• _EXTRACTED DATA_

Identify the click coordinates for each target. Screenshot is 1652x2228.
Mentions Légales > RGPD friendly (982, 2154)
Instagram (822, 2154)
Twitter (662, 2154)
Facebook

• _REQUIRED ACTION_
The data above should be returned exactly as written.

• _SOLUTION FOR THIS PROBLEM_
Identify the click coordinates for each target. Screenshot is 1652x2228.
Mentions Légales > RGPD friendly (982, 2154)
Instagram (822, 2154)
Twitter (662, 2154)
Facebook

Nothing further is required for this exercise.